Monday, 04 de November de 2024 ISSN 1519-7670 - Ano 24 - nº 1312

Kennedy sugeriu intervir militarmente no Brasil

Exatamente 46 dias antes de ser assassinado com um tiro em Dallas, no Texas, o então presidente norte-americano John F. Kennedy discutiu na Casa Branca uma possível intervenção militar dos Estados Unidos no Brasil para depor o presidente João Goulart, conhecido como Jango.

A informação é do jornalista e colunista dos jornais Folha de S. Paulo e O Globo, Elio Gaspari, que localizou um arquivo de áudio de uma reunião de dois dias ocorrida na Casa Branca – de 7 a 8 de outubro de 1963 – no qual Kennedy debate a situação do Brasil e do Vietnã e questiona o ex-embaixador norte-americano no Brasil Lincoln Gordon sobre a possibilidade da intervenção. “Você vê a situação indo para onde deveria? Acha aconselhável que façamos uma intervenção militar?”, questiona o Kennedy.

De acordo com Marcos Vinícius de Freitas, professor de Relações Internacionais da Faculdade Armando Álvares Penteado (Faap), os Estados Unidos consideravam que a influência comunista crescia de maneira desproporcional na região e relata uma conversa que teve com Gordon, que, depois de deixar o serviço diplomático norte-americano, foi reitor da Jonhs Hopkins University.

“Gordon confidenciou que os norte-americanos consideravam que, uma vez sob a esfera comunista, o processo de retorno ao capitalismo era irreversível”, diz Vinícius de Freitas. “As companhias dos Estados Unidos também haviam investido fortemente no Brasil após a segunda II Guerra Mundial e a proposta de Jango de taxação de 10% das remessas de multinacionais ao exterior afrontava esses interesses.”

Segundo Luiz Antônio Dias, professor de História do Brasil da PUC-SP, os Estados Unidos estavam em compasso de espera, aguardando o desenlace dos acontecimentos no país. Ele lembra que o Governo de Kennedy, após não ter conseguido desestabilizar o regime cubano, não poderia permitir o surgimento de um novo polo irradiador comunista. Muito menos no maior país da América do Sul. “Na sequência, o que aconteceu foi que os acontecimentos internos atenderam aos interesses norte-americanos. Houve apenas apoio logístico e o envio de material bélico, como já se reconhece por uma farta documentação disponível, não uma intervenção militar direta, como no Chile”, diz ele.

§ SEGMENTO DE LINHAS
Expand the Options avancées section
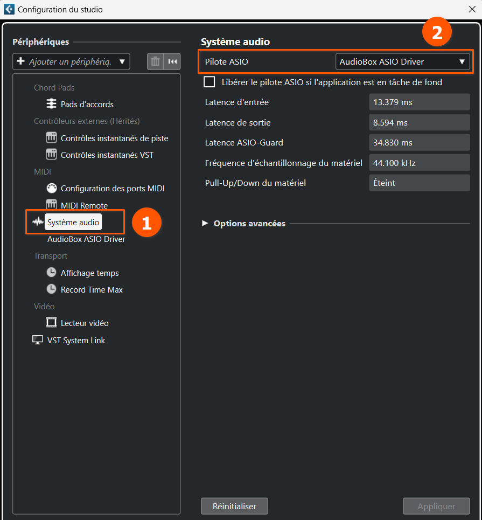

§ INSTRUÇÕES DA TAREFA
Reescreva todo o trecho do texto sobre Kennedy e o Brasil que vai de "Exatamente 46 dias" até "conhecido como Jango.", trocando "assassinado" por "morto".

§ RESPOSTA COMPLETA
Exatamente 46 dias antes de ser morto com um tiro em Dallas, no Texas, o então presidente norte-americano John F. Kennedy discutiu na Casa Branca uma possível intervenção militar dos Estados Unidos no Brasil para depor o presidente João Goulart, conhecido como Jango.